## HOW TO COMPLETE THIS TASK:
Quote the records below word for word, please, from the very first line through the one that contains "Click the RSS", and nothing beyond it.

## Stored data:
# # # #

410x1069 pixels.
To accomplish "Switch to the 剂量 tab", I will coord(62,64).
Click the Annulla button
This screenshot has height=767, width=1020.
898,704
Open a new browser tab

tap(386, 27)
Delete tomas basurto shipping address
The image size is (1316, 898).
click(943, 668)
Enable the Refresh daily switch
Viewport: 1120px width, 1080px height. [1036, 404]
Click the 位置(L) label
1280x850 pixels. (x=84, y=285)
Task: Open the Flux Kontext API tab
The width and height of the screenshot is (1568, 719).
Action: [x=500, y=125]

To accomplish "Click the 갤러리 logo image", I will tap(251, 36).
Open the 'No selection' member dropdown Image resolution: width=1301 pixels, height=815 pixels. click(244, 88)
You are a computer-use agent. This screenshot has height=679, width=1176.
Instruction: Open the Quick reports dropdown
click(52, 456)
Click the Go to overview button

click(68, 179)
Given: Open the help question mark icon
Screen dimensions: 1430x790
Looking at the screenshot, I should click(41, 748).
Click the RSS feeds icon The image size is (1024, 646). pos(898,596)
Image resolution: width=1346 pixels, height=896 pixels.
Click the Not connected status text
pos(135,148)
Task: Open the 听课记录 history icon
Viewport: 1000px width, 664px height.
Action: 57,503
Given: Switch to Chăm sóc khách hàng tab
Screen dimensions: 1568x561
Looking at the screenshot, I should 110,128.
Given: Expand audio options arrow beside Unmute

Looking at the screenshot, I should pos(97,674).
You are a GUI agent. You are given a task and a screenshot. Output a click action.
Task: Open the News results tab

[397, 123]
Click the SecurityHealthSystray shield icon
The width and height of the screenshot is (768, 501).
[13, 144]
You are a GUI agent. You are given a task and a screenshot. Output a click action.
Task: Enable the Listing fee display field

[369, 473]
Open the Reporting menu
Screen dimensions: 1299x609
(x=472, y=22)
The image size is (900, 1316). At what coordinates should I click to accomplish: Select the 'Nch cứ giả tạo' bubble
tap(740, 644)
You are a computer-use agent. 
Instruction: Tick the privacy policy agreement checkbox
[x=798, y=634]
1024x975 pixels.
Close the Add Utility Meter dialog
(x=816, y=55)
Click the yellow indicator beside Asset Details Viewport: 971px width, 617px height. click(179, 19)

# # # #

## SOLUTION:
410x1069 pixels.
To accomplish "Switch to the 剂量 tab", I will coord(62,64).
Click the Annulla button
This screenshot has height=767, width=1020.
898,704
Open a new browser tab

tap(386, 27)
Delete tomas basurto shipping address
The image size is (1316, 898).
click(943, 668)
Enable the Refresh daily switch
Viewport: 1120px width, 1080px height. [1036, 404]
Click the 位置(L) label
1280x850 pixels. (x=84, y=285)
Task: Open the Flux Kontext API tab
The width and height of the screenshot is (1568, 719).
Action: [x=500, y=125]

To accomplish "Click the 갤러리 logo image", I will tap(251, 36).
Open the 'No selection' member dropdown Image resolution: width=1301 pixels, height=815 pixels. click(244, 88)
You are a computer-use agent. This screenshot has height=679, width=1176.
Instruction: Open the Quick reports dropdown
click(52, 456)
Click the Go to overview button

click(68, 179)
Given: Open the help question mark icon
Screen dimensions: 1430x790
Looking at the screenshot, I should click(41, 748).
Click the RSS feeds icon The image size is (1024, 646). pos(898,596)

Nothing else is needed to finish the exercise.